● **Set exercise**
Reproduce verbatim the stretch of entries below from the line containing "Select the Imperial tab" through the line containing "Looking at the screenshot, I should click(1050, 44).", inclusive, and output nothing else.

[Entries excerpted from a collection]
○ ○ ○ ○ ○ ○ ○
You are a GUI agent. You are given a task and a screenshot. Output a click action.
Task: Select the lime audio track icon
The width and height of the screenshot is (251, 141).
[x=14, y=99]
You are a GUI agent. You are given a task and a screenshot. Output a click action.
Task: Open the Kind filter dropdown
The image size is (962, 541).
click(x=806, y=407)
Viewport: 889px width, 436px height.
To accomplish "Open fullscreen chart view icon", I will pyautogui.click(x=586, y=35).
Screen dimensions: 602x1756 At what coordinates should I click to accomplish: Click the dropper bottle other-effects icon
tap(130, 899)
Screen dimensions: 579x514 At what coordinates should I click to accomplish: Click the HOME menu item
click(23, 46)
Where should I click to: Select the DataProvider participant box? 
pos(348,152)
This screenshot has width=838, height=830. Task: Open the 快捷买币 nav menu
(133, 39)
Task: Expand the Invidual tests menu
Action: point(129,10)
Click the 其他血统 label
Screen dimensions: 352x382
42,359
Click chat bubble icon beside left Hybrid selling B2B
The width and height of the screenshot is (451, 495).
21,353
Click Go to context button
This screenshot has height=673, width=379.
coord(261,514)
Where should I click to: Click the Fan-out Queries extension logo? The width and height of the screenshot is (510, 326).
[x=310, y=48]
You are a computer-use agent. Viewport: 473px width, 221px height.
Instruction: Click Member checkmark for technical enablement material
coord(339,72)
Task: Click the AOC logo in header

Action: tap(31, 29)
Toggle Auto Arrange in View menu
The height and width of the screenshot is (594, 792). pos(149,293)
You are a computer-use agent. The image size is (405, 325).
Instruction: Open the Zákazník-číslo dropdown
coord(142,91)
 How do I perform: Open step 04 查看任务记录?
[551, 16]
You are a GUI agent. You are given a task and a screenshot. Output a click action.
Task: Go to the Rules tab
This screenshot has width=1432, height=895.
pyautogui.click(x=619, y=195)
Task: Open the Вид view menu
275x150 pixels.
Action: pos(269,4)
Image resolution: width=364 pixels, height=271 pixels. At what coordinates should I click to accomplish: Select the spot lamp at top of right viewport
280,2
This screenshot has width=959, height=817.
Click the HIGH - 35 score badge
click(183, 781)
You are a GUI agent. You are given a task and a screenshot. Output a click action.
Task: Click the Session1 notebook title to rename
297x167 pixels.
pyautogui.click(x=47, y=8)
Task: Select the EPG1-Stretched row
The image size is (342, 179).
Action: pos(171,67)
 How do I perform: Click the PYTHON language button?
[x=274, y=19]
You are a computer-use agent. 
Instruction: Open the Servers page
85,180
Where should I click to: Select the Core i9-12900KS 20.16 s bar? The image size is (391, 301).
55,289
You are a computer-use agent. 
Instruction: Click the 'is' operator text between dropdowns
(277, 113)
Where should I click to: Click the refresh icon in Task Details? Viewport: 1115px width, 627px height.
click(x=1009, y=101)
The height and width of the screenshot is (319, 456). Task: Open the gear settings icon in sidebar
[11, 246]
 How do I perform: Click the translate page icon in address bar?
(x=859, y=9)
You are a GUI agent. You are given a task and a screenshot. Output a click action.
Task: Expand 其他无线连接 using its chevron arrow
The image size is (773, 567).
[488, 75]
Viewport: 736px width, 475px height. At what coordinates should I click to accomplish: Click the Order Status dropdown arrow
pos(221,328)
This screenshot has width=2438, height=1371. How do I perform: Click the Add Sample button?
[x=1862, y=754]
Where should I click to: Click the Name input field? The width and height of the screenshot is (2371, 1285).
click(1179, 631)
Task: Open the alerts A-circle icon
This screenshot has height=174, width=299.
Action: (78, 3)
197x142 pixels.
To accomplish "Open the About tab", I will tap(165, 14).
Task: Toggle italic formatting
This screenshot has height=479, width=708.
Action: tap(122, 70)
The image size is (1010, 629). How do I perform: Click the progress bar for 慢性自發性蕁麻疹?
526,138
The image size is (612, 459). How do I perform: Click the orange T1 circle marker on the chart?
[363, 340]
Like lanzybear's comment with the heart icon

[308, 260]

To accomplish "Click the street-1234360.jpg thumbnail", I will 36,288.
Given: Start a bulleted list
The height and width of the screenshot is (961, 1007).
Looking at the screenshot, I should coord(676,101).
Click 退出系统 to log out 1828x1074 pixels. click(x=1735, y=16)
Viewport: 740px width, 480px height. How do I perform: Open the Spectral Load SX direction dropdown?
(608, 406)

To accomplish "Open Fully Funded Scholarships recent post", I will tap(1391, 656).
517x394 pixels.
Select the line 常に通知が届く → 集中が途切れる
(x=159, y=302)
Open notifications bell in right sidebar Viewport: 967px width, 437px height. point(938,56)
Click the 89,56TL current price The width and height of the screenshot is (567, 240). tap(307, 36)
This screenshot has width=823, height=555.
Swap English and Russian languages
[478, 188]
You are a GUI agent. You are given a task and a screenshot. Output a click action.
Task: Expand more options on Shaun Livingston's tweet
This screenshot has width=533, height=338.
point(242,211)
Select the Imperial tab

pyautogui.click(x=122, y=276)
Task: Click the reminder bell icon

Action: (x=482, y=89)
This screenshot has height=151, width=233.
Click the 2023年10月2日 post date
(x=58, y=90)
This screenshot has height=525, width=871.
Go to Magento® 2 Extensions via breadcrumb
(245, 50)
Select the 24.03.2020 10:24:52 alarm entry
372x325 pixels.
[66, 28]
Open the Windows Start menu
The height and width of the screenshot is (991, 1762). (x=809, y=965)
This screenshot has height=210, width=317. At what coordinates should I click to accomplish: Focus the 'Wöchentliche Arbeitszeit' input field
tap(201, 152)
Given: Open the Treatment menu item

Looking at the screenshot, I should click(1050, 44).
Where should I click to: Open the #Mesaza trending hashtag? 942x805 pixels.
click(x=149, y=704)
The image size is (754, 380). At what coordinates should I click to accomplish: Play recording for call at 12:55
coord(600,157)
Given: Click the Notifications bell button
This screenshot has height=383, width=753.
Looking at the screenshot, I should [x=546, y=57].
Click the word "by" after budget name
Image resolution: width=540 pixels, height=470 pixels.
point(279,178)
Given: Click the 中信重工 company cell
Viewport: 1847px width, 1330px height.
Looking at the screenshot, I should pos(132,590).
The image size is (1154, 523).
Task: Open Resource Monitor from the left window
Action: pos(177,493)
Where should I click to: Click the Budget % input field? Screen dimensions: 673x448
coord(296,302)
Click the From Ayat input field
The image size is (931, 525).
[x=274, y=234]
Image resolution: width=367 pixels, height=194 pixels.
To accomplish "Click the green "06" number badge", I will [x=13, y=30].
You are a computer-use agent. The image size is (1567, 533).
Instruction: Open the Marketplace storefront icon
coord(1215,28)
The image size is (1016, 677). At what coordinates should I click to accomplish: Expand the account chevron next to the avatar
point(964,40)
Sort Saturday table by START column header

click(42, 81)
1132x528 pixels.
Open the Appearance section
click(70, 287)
○ ○ ○ ○ ○ ○ ○
● **The answer**
Select the Imperial tab

pyautogui.click(x=122, y=276)
Task: Click the reminder bell icon

Action: (x=482, y=89)
This screenshot has height=151, width=233.
Click the 2023年10月2日 post date
(x=58, y=90)
This screenshot has height=525, width=871.
Go to Magento® 2 Extensions via breadcrumb
(245, 50)
Select the 24.03.2020 10:24:52 alarm entry
372x325 pixels.
[66, 28]
Open the Windows Start menu
The height and width of the screenshot is (991, 1762). (x=809, y=965)
This screenshot has height=210, width=317. At what coordinates should I click to accomplish: Focus the 'Wöchentliche Arbeitszeit' input field
tap(201, 152)
Given: Open the Treatment menu item

Looking at the screenshot, I should click(1050, 44).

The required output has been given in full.